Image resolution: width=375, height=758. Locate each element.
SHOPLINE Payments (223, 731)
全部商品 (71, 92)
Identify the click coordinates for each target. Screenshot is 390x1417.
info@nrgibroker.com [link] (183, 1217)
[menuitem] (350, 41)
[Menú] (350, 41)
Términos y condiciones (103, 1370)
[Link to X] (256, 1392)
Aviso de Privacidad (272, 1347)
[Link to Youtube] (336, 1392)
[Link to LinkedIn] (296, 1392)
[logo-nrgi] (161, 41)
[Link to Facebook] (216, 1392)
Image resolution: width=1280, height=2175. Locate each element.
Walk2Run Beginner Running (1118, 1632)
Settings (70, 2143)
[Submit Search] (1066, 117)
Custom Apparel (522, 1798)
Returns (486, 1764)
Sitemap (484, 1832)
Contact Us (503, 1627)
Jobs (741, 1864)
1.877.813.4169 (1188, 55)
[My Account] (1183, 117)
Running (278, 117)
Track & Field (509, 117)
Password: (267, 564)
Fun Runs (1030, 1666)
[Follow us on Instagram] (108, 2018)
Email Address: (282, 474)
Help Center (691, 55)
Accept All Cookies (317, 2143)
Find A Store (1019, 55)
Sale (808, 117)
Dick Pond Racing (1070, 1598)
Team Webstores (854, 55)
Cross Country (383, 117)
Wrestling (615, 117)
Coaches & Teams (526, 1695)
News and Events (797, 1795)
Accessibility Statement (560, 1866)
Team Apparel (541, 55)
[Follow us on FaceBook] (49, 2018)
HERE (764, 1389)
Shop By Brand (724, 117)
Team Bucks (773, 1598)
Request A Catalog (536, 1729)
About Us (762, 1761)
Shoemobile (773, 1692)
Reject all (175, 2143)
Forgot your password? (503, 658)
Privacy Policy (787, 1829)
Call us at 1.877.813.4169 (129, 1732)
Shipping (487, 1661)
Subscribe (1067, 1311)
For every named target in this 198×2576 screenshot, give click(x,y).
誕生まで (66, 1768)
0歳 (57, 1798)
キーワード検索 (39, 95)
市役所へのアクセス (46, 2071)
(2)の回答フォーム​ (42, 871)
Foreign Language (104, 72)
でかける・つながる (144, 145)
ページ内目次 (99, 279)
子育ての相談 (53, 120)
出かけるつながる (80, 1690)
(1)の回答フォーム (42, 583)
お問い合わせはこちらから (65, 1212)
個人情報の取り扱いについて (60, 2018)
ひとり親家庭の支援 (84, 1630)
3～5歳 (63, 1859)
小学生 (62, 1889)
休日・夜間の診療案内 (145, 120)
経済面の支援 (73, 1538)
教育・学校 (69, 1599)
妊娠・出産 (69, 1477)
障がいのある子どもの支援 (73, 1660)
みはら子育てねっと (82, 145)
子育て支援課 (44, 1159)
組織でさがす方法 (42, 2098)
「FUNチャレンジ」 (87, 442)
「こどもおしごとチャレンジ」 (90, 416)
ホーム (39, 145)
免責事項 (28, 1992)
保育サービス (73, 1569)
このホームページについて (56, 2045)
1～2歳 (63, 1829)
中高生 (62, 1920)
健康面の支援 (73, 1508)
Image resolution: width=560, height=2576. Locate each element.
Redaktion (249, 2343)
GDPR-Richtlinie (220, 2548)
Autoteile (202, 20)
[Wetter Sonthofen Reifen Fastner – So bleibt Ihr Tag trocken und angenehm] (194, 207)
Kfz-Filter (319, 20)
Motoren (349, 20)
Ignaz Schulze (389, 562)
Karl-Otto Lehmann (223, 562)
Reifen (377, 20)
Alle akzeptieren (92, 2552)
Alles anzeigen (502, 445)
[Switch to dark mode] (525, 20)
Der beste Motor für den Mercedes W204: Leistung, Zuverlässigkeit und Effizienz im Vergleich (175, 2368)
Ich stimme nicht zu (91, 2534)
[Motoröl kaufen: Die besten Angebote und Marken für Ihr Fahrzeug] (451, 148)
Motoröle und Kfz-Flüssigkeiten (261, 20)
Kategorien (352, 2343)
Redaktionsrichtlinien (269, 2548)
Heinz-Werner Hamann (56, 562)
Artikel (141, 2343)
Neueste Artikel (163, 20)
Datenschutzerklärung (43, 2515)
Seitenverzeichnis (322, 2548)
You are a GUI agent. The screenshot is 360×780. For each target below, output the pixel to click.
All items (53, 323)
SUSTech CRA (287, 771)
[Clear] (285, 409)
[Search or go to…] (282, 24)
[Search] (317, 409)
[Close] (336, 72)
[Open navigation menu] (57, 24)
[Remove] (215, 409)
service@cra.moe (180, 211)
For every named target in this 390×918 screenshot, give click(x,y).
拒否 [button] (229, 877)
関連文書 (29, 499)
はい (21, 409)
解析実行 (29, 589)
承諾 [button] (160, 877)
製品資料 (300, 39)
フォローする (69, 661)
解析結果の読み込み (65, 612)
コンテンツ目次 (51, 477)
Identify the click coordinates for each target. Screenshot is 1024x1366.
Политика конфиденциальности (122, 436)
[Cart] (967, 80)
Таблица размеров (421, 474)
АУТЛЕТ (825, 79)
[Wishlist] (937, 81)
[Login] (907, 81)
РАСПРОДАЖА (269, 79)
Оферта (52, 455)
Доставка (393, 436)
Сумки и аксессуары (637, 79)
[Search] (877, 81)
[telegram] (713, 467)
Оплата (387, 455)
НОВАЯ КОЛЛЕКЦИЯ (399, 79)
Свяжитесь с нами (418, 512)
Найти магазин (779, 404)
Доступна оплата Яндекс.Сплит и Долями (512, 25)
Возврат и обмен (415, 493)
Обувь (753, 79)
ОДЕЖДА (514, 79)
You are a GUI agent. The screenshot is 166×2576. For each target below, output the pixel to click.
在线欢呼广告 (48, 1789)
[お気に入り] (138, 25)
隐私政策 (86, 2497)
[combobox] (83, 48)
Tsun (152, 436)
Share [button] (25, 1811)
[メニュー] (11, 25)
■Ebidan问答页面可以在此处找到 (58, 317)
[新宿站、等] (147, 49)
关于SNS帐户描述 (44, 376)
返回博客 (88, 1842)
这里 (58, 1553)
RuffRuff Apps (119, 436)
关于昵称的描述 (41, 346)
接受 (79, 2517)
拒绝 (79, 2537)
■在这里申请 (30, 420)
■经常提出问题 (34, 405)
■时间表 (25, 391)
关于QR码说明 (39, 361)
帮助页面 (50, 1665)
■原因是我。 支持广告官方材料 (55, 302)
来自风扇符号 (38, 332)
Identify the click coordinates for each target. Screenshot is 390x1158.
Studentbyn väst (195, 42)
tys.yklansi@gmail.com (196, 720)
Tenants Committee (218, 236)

******************************

Repeat the listing exactly, leaving nothing out.

> _Solution_
Image resolution: width=375, height=758. Locate each element.
SHOPLINE Payments (223, 731)
全部商品 (71, 92)
Identify the click coordinates for each target. Screenshot is 390x1417.
info@nrgibroker.com [link] (183, 1217)
[menuitem] (350, 41)
[Menú] (350, 41)
Términos y condiciones (103, 1370)
[Link to X] (256, 1392)
Aviso de Privacidad (272, 1347)
[Link to Youtube] (336, 1392)
[Link to LinkedIn] (296, 1392)
[logo-nrgi] (161, 41)
[Link to Facebook] (216, 1392)
Image resolution: width=1280, height=2175. Locate each element.
Walk2Run Beginner Running (1118, 1632)
Settings (70, 2143)
[Submit Search] (1066, 117)
Custom Apparel (522, 1798)
Returns (486, 1764)
Sitemap (484, 1832)
Contact Us (503, 1627)
Jobs (741, 1864)
1.877.813.4169 (1188, 55)
[My Account] (1183, 117)
Running (278, 117)
Track & Field (509, 117)
Password: (267, 564)
Fun Runs (1030, 1666)
[Follow us on Instagram] (108, 2018)
Email Address: (282, 474)
Help Center (691, 55)
Accept All Cookies (317, 2143)
Find A Store (1019, 55)
Sale (808, 117)
Dick Pond Racing (1070, 1598)
Team Webstores (854, 55)
Cross Country (383, 117)
Wrestling (615, 117)
Coaches & Teams (526, 1695)
News and Events (797, 1795)
Accessibility Statement (560, 1866)
Team Apparel (541, 55)
[Follow us on FaceBook] (49, 2018)
HERE (764, 1389)
Shop By Brand (724, 117)
Team Bucks (773, 1598)
Request A Catalog (536, 1729)
About Us (762, 1761)
Shoemobile (773, 1692)
Reject all (175, 2143)
Forgot your password? (503, 658)
Privacy Policy (787, 1829)
Call us at 1.877.813.4169 (129, 1732)
Shipping (487, 1661)
Subscribe (1067, 1311)
For every named target in this 198×2576 screenshot, give click(x,y).
誕生まで (66, 1768)
0歳 (57, 1798)
キーワード検索 (39, 95)
市役所へのアクセス (46, 2071)
(2)の回答フォーム​ (42, 871)
Foreign Language (104, 72)
でかける・つながる (144, 145)
ページ内目次 (99, 279)
子育ての相談 (53, 120)
出かけるつながる (80, 1690)
(1)の回答フォーム (42, 583)
お問い合わせはこちらから (65, 1212)
個人情報の取り扱いについて (60, 2018)
ひとり親家庭の支援 (84, 1630)
3～5歳 (63, 1859)
小学生 (62, 1889)
休日・夜間の診療案内 (145, 120)
経済面の支援 (73, 1538)
教育・学校 (69, 1599)
妊娠・出産 (69, 1477)
障がいのある子どもの支援 (73, 1660)
みはら子育てねっと (82, 145)
子育て支援課 (44, 1159)
組織でさがす方法 (42, 2098)
「FUNチャレンジ」 (87, 442)
「こどもおしごとチャレンジ」 (90, 416)
ホーム (39, 145)
免責事項 (28, 1992)
保育サービス (73, 1569)
このホームページについて (56, 2045)
1～2歳 (63, 1829)
中高生 (62, 1920)
健康面の支援 (73, 1508)
Image resolution: width=560, height=2576. Locate each element.
Redaktion (249, 2343)
GDPR-Richtlinie (220, 2548)
Autoteile (202, 20)
[Wetter Sonthofen Reifen Fastner – So bleibt Ihr Tag trocken und angenehm] (194, 207)
Kfz-Filter (319, 20)
Motoren (349, 20)
Ignaz Schulze (389, 562)
Karl-Otto Lehmann (223, 562)
Reifen (377, 20)
Alle akzeptieren (92, 2552)
Alles anzeigen (502, 445)
[Switch to dark mode] (525, 20)
Der beste Motor für den Mercedes W204: Leistung, Zuverlässigkeit und Effizienz im Vergleich (175, 2368)
Ich stimme nicht zu (91, 2534)
[Motoröl kaufen: Die besten Angebote und Marken für Ihr Fahrzeug] (451, 148)
Motoröle und Kfz-Flüssigkeiten (261, 20)
Kategorien (352, 2343)
Redaktionsrichtlinien (269, 2548)
Heinz-Werner Hamann (56, 562)
Artikel (141, 2343)
Neueste Artikel (163, 20)
Datenschutzerklärung (43, 2515)
Seitenverzeichnis (322, 2548)
You are a GUI agent. The screenshot is 360×780. For each target below, output the pixel to click.
All items (53, 323)
SUSTech CRA (287, 771)
[Clear] (285, 409)
[Search or go to…] (282, 24)
[Search] (317, 409)
[Close] (336, 72)
[Open navigation menu] (57, 24)
[Remove] (215, 409)
service@cra.moe (180, 211)
For every named target in this 390×918 screenshot, give click(x,y).
拒否 [button] (229, 877)
関連文書 (29, 499)
はい (21, 409)
解析実行 (29, 589)
承諾 [button] (160, 877)
製品資料 (300, 39)
フォローする (69, 661)
解析結果の読み込み (65, 612)
コンテンツ目次 (51, 477)
Identify the click coordinates for each target. Screenshot is 1024x1366.
Политика конфиденциальности (122, 436)
[Cart] (967, 80)
Таблица размеров (421, 474)
АУТЛЕТ (825, 79)
[Wishlist] (937, 81)
[Login] (907, 81)
РАСПРОДАЖА (269, 79)
Оферта (52, 455)
Доставка (393, 436)
Сумки и аксессуары (637, 79)
[Search] (877, 81)
[telegram] (713, 467)
Оплата (387, 455)
НОВАЯ КОЛЛЕКЦИЯ (399, 79)
Свяжитесь с нами (418, 512)
Найти магазин (779, 404)
Доступна оплата Яндекс.Сплит и Долями (512, 25)
Возврат и обмен (415, 493)
Обувь (753, 79)
ОДЕЖДА (514, 79)
You are a GUI agent. The screenshot is 166×2576. For each target below, output the pixel to click.
在线欢呼广告 (48, 1789)
[お気に入り] (138, 25)
隐私政策 (86, 2497)
[combobox] (83, 48)
Tsun (152, 436)
Share [button] (25, 1811)
[メニュー] (11, 25)
■Ebidan问答页面可以在此处找到 (58, 317)
[新宿站、等] (147, 49)
关于SNS帐户描述 (44, 376)
返回博客 (88, 1842)
这里 (58, 1553)
RuffRuff Apps (119, 436)
关于昵称的描述 (41, 346)
接受 (79, 2517)
拒绝 (79, 2537)
■在这里申请 (30, 420)
■经常提出问题 (34, 405)
■时间表 (25, 391)
关于QR码说明 (39, 361)
帮助页面 (50, 1665)
■原因是我。 支持广告官方材料 (55, 302)
来自风扇符号 (38, 332)
Identify the click coordinates for each target. Screenshot is 390x1158.
Studentbyn väst (195, 42)
tys.yklansi@gmail.com (196, 720)
Tenants Committee (218, 236)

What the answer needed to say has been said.